Two people each hand you a plan for SBRT to a large adrenal met… one has Left kidney V15 = 60%, the other V15 = 20%. How do you KNOW that dosimetric difference is going to result in a meaningful therapeutic benefit? Personally, I do afford SOME faith in the value of a DVH.
I concede that my opinion of protons is based on 3 things. Conversations with people I know well (who I trust will be honest with me) who work with them, my sense of a tremendous paucity of data despite years of use at prestigious academic centers, and a rudimentary understanding of dosimetry.
The last factor is important to me. Penumbra and photon dosimetry places a limit on conformality but provide increased robustness. We have for a long time been able to calc photon dosimetry better than we can measure it. The "rare bad outcomes" with protons make me wonder how confident I could be in their detailed dosimetry. Is there a 130% hot spot somewhere? By compensating, did underdosing occur? I don't know, but none of the people that I know that work with protons have given me great confidence regarding this.

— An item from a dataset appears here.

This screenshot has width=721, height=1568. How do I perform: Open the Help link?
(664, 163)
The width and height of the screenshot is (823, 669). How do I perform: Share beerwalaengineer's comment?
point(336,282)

But lets assume proton dosimetry is really good and what you see is really what you get. The big question of course is "is this dosimetric difference as seen on a computer manifested as a meaningful difference in outcomes". As a community doc, the only competitive advantage that I provide my patients is convenience. (Now convenience can be a big deal. More time with family, less time on the road and intact support structure are not nothing, particularly to the less than wealthy.) I weigh this every time against what meaningful difference would be provided by referring out. In any of these palliative clinical scenarios, where I am using tabulated dose constraints with estimated rates of late toxicity in the low single digits and where acute toxicity is negligible, I will need more than an improved DVH to feel like referring out for protons is the right thing to do.

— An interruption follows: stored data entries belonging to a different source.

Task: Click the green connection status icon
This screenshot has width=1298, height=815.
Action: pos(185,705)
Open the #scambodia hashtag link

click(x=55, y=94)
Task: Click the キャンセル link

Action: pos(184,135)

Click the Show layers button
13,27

Now all of my patients are welcome to pursue a second opinion.
This is what some of my patients have gotten who have sought out 2nd opinions at prestigious hospitals (including some PPS exempt places). I discouraged none of them.

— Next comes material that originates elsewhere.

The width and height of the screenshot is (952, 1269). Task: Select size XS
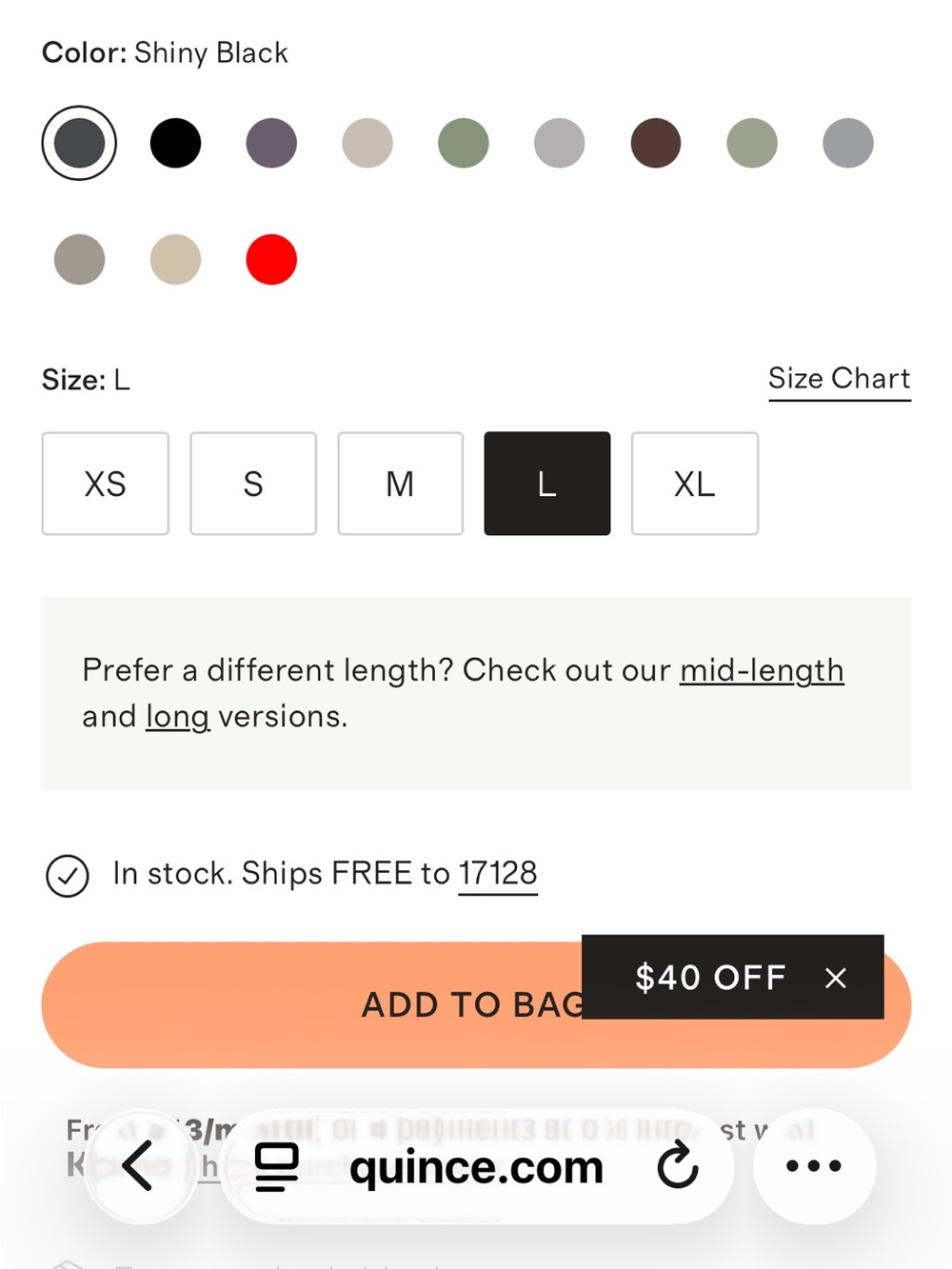(x=106, y=484)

1. Proton therapy for post-op pancreas. (Patient dead within 6 months of treatment.)
2. 60 Gy electrons in 30 fractions to post-op scalp superficial pleomorphic sarcoma with graft in place (my exact plan, performed at a PPS exempt facility 150+ miles away for who knows how much more money)
3. Wide field bid reirradiation for recurrent squamous cell infratemporal fossa with death shortly after treatment and terrible QOL ( I offered hospice)
Regarding the testosterone thing. RTOG 9408 evaluated and 10% mean decrease in T in the non ADT group. Your IMRT plans prob give between 50-100 cGy over whole course to nads. Believe it or not, imaging can get to this order of magnitude (I'm guessing protons for prostate are IGRT?).
Obviously, got my own axe to grind. I'd rather be the clinical oncologist for prostate/breast than give protons.